Uno studio recente (fatto da noi, su un campione di noi stessi mentre rimandavamo) rivela che il 97% delle trattative saltate potrebbe essere stato recuperato con una semplice telefonata fatta in tempo. Ma chi vuole essere nel 97% quando puoi essere nel 3% che non ha chiamato nessuno ed e' comunque andato in ferie?

Strategia n.1: Il CRM come scudo

Niente e' piu' efficace di un CRM ben popolato per giustificare l'inerzia. "Sto aggiornando il CRM" e' la frase perfetta: suona produttiva, nessuno puo' controllare cosa stai davvero facendo, e ti permette di passare due ore a sistemare i colori delle etichette. Il cliente aspetta. Il cliente aspetta sempre.

Il segreto? Un CRM deve essere come il diario segreto di un adolescente: pieno di note criptiche ("cliente strano", "richiamare mai", "forse no"), campi vuoti, e promesse di follow-up scritte in un futuro alternativo in cui esisti come persona organizzata.

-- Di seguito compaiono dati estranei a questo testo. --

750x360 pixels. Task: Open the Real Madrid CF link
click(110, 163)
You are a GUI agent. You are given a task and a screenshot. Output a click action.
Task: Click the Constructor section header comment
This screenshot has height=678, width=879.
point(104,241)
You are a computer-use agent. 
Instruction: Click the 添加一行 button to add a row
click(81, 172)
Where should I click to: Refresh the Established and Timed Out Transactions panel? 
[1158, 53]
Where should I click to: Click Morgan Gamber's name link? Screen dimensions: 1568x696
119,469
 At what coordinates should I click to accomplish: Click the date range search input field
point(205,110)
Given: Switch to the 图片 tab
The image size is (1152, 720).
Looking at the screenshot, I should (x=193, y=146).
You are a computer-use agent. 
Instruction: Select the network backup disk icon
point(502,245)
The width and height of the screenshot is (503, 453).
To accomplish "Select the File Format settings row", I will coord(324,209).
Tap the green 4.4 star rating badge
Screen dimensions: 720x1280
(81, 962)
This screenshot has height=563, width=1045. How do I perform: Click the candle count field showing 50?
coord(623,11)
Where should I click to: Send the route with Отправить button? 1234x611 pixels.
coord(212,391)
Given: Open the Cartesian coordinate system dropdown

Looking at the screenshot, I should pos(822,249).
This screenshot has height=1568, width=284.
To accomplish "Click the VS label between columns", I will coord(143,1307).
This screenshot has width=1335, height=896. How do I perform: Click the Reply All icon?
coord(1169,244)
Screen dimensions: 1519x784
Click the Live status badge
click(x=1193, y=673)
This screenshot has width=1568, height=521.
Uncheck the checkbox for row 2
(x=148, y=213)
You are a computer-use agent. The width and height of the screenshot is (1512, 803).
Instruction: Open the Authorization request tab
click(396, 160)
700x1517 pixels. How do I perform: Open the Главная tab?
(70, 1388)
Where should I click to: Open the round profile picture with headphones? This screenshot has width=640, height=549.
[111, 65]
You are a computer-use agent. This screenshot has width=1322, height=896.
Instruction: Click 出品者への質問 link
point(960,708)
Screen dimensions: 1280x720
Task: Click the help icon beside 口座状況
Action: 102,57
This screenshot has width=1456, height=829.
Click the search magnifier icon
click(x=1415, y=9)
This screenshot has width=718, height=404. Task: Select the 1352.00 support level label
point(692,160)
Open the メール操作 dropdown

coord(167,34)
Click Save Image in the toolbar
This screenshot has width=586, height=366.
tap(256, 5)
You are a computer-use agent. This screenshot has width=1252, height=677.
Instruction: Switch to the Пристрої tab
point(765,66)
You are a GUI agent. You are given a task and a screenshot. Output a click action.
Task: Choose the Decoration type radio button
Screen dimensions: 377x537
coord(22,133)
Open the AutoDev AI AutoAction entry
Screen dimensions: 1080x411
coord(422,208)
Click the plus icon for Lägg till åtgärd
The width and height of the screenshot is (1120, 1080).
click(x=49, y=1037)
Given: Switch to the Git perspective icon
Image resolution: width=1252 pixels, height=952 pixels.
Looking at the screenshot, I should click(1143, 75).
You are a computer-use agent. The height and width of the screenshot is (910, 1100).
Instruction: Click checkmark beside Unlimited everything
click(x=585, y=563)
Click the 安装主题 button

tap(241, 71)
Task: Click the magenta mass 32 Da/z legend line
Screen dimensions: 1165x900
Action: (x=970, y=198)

Strategia n.2: Il "giro di perimetro"

Prima di chiamare un cliente, e' doveroso informarsi. Magari leggere il suo ultimo post su LinkedIn. Poi il suo competitor. Poi un articolo sul settore. Poi tre articoli sullo stesso settore. Poi un webinar. Poi il feedback di chi ha gia' seguito il webinar. All'ora di pranzo, hai imparato un sacco di cose, ma il cliente e' andato in pausa. Riprova domani.

Questa tecnica e' nota nel settore come "preparazione eccessiva" ed e' la scusa preferita dai venditori che hanno letto troppi libri di strategia commerciale. Il risultato? Sei preparatissimo a non vendere nulla.

Strategia n.3: Il follow-up strategico (rimandato)

Il cliente ha detto "ci penso". Esultanza! Questa e' la migliore scusa per non fare niente per almeno due settimane. Attenzione pero': non puoi aspettare troppo, altrimenti sembra che non ti interessi. Il tempismo perfetto e' aspettare quel tanto che basta per far dimenticare al cliente chi sei, cosi' quando richiami devi ricominciare da capo. E indovina? Un altro "ci penso".

"Il venditore non procrastina per pigrizia. Procrastina per perfezionismo. Vuole chiamare al momento giusto, con la frase giusta, nel tono giusto. Peccato che il momento giusto non arrivi mai. E se arriva, e' ora di pranzo."

Strategia n.4: L'email delle 17:59

Scrivere un'email alle 17:59 di venerdi' e' il capolavoro della procrastinazione sottile. Hai fatto qualcosa (hai scritto l'email), ma sai benissimo che il cliente non la leggera' prima di lunedi'. E lunedi' sarai troppo impegnato a organizzare la settimana per seguire. Risultato? Una settimana guadagnata. Se fai questa mossa per tre venerdi' consecutivi, hai rimandato la trattativa di un mese intero. Magia.

Strategia n.5: La delega creativa

Chiedere aiuto a un collega non e' segno di debolezza. E' segno di geniale procrastinazione. "Potresti seguire tu questo cliente, tanto sei piu' bravo con i clienti tecnici" e' la frase che lancia la palla oltre la recinzione. Il collega ci provera', fallira', e tu potrai dire: "Vedi? Te l'avevo detto che era difficile". E intanto sono passati altri due mesi.

La verita' che nessuno vuole sentire

Qui a Ne parliamo a settembre abbiamo un vantaggio competitivo: siamo esperti di rinvii. Abbiamo rimandato cosi' tanto che abbiamo aperto un intero giornale sul tema. E la verita' e' una sola: il momento perfetto per chiamare non esiste. Il cliente non sara' mai "pronto". La trattativa non sara' mai "matura". Le tue scarpe non saranno mai abbastanza lucide.

L'unico modo per smettere di procrastinare e'... farlo. Ma dai, chi ha tempo? Magari ne parliamo a settembre.